Monday, June 9, 2008

Are my testicles black

A man just got out of surgery and was still in the hospital lying in bed with a breathing machine attached to his mouth. A nurse walks in and checks the breathing machine and makes sure every thing is functioning correctly.

The man says, "Excuse me, nurse. Are my testicles black?"

The nurse looks confused and says, "Excuse me?"

The man says again, "Are my testicles black?"

So the nurse pulls down the covers of the bed, lifts the man's hospital gown and carefully inspects his testicles. When she's done she says, "Nothing seems to be wrong with them and they're definitely not black."

The man smiles, pulls the breathing machine away from his mouth and says, "Thank you, that was nice, but I was asking 'Are my test results back?'"

Honey,darling,pumpkin

A man was invited to a friend’s home for dinner, where he noticed that his buddy preceded every request to his wife with endearing terms, calling her Honey, Darling, Sweetheart, Pumpkin, and so forth. He was impressed at this, since the couple had been married over 50 years.

While the wife was in the kitchen, he said, “I think it’s wonderful that after all these years you still call your wife those cute little pet names.”

His buddy hung his head. “To tell you the truth, I forgot her name about 10 years ago.”

Women and bull

A man takes his wife to the county livestock show, and they head down the aisle that houses the bulls. The sign on the first stall states, THIS BULL MATED 50 TIMES LAST YEAR.

The wife turns to her husband and says, “He mated 50 times in a year. Isn’t that nice!” After passing a bull that had mated 65 times, she grinningly quips, “You could learn from this one!”

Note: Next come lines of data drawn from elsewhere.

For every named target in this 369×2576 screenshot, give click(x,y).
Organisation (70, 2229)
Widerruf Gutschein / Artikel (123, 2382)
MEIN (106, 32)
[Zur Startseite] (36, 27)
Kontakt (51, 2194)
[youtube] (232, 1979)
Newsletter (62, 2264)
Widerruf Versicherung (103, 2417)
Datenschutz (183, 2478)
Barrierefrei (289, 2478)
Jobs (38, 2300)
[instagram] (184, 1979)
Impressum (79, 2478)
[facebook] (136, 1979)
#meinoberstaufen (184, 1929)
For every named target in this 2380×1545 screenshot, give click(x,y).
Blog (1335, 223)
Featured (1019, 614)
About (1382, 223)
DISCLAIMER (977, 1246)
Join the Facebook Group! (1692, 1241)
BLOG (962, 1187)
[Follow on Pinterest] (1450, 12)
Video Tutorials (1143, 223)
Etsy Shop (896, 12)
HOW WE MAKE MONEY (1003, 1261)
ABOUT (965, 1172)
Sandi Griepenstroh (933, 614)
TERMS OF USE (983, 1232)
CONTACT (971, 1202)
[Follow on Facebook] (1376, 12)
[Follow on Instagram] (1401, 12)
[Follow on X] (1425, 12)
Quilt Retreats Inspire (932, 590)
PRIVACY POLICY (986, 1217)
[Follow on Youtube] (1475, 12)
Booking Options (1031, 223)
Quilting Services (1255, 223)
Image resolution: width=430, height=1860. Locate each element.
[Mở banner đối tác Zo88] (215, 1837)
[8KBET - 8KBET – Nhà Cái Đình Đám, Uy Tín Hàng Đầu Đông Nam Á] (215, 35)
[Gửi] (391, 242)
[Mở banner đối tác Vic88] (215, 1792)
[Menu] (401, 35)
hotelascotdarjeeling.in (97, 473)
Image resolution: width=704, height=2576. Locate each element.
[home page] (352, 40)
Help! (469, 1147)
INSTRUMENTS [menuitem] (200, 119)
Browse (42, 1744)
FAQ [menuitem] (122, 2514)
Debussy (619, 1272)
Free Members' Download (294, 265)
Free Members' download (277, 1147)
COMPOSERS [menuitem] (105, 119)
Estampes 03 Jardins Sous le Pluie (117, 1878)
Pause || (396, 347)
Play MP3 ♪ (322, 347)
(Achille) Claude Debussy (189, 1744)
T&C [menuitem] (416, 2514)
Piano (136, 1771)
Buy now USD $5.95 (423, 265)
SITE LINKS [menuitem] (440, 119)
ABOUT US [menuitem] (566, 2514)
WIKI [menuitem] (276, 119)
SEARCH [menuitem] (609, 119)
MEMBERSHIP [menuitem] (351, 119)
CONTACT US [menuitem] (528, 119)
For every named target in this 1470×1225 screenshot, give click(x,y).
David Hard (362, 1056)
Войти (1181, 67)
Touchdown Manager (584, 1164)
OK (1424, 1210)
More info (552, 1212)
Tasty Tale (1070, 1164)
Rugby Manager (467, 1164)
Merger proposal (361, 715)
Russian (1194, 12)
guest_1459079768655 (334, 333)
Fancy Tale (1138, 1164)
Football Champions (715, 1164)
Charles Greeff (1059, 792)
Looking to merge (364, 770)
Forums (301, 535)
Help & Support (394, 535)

They reach the last bull, whose ownder is stroking the massive beast’s head. “How many times has your bull mated this year?” asks the wife.

“This here’s the pride of the County: 365 times, ma’am.”

The wife’s jaw drops, and she turns to her husband. “Wow! You could really learn from this one. You should ask him what his secret is!”

The fed-up man turns to the breeder and says, “Hey, was it all with the same cow?”